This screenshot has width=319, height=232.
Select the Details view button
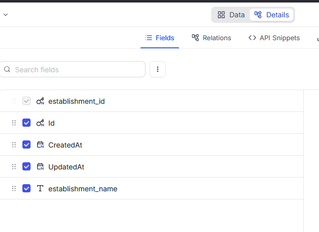(x=272, y=15)
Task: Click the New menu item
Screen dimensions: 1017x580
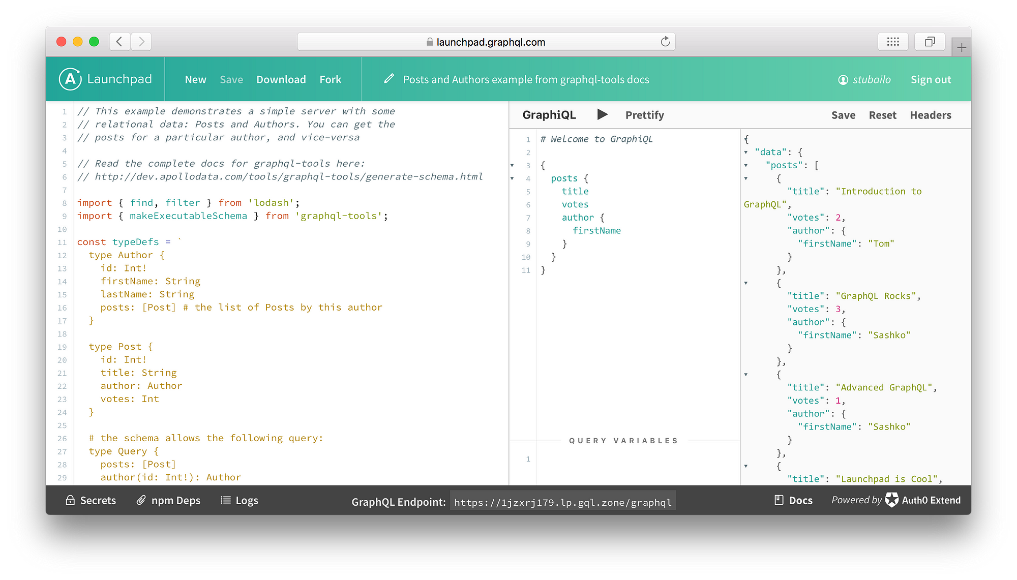Action: click(x=195, y=79)
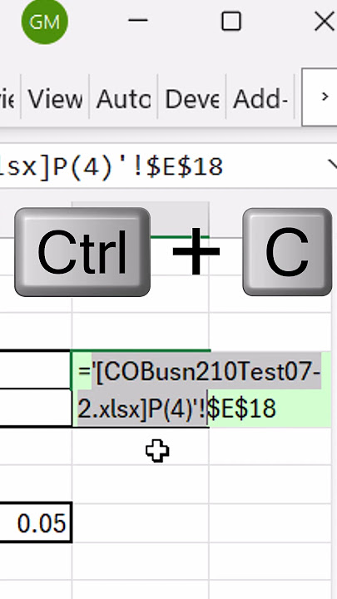Viewport: 337px width, 599px height.
Task: Select the cell containing 0.05
Action: [x=36, y=523]
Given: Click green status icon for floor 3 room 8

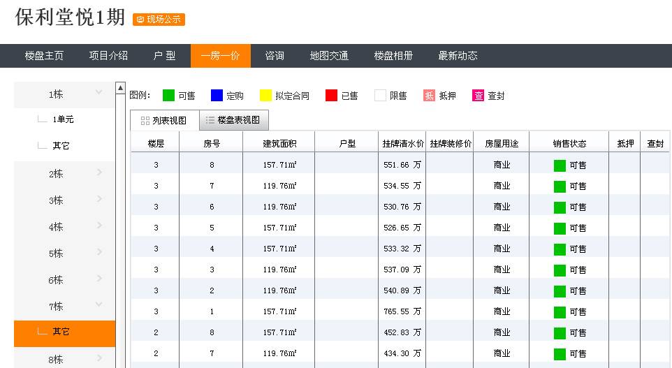Looking at the screenshot, I should pos(560,165).
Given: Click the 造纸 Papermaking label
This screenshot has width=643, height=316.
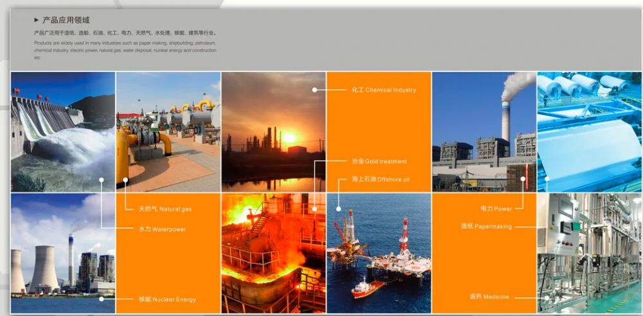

REQUIRED ACTION :: Your task is an exact printout of the records above, with no pictures.

SOLUTION TO THIS PROBLEM ::
This screenshot has width=319, height=232.
Select the Details view button
(x=272, y=15)
Task: Click the New menu item
Screen dimensions: 1017x580
Action: click(x=195, y=79)
Viewport: 337px width, 599px height.
Task: Select the cell containing 0.05
Action: [x=36, y=523]
Given: Click green status icon for floor 3 room 8

Looking at the screenshot, I should pos(560,165).
Given: Click the 造纸 Papermaking label
This screenshot has width=643, height=316.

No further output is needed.